For any questions/comments, please feel free to open GitHub issues.

Installation

Pre-setup

Before configuring the ReTraCk environment, we suggest you install Anaconda (miniconda should be enough) to create a virtual environment as described in the setup instructions below. If you prefer to use another virtual environment system, please adapt the instructions. Contributions to this README to use them are also welcome.

Due to the data requirements to run the KB side of things, in order to run ReTraCk also requires installing some services.

If you are using Windows, we suggest you use the Windows Subsystem for Linux (WSL)

ReTraCk dependencies

After cloning this repo and going to the ReTraCk code folder:

conda create --name retrack_env python=3.6
conda activate retrack_env
pip install -r requirements.txt

If PyTorch fails to install, please run the command below. Replace "cu101" with the CUDA version suited to your environment.

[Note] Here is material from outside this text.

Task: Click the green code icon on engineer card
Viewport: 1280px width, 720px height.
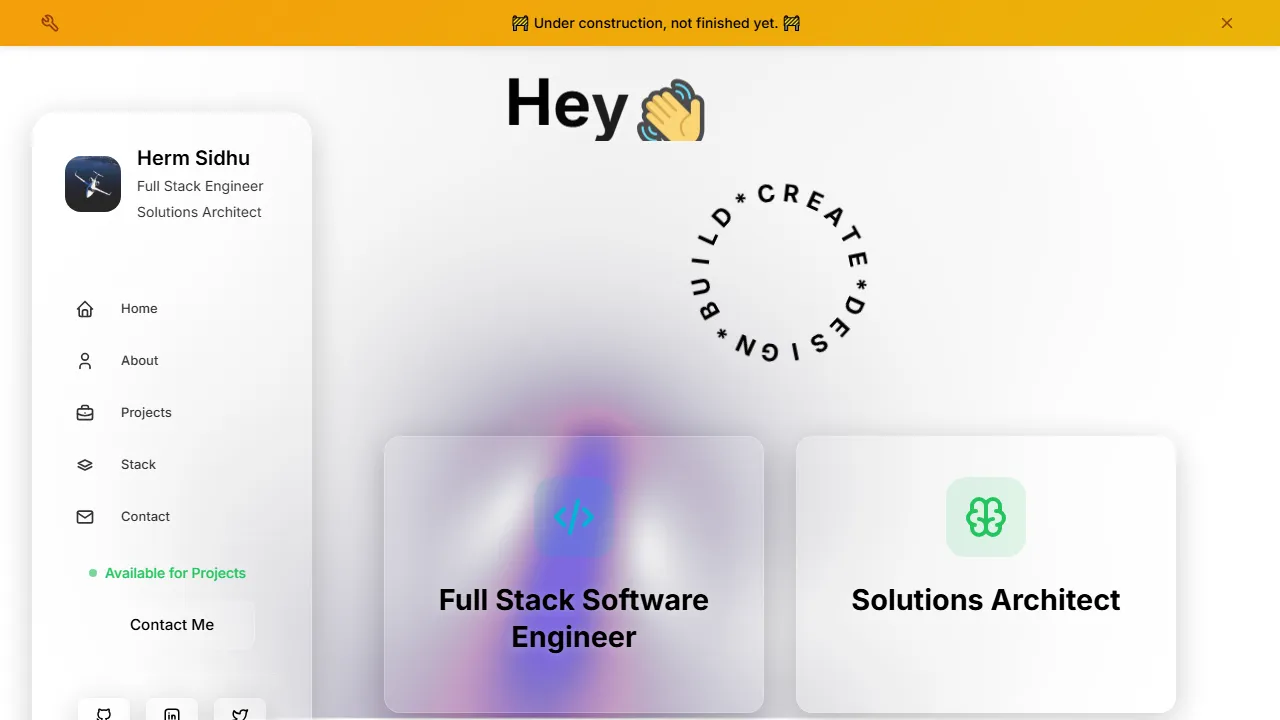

pip install torch===1.6.0+cu101 -f https://download.pytorch.org/whl/torch_stable.html
pip install -r requirements.txt

If your GPU doesn't support CUDA cc 3.7 or higher, you'll need to compile pytorch from source.

Virtuoso Open-source Setup

Virtuoso is used as a SPARQL endpoint to Freebase. Please follow the setup steps described in this repo to install Virtuoso Open-source 7.2.* and load their Freebase dump.

Redis

We use Redis to store the anchor relations and entity meta information associated with each Freebase entity.

Please follow the steps described in this guideline to install the service.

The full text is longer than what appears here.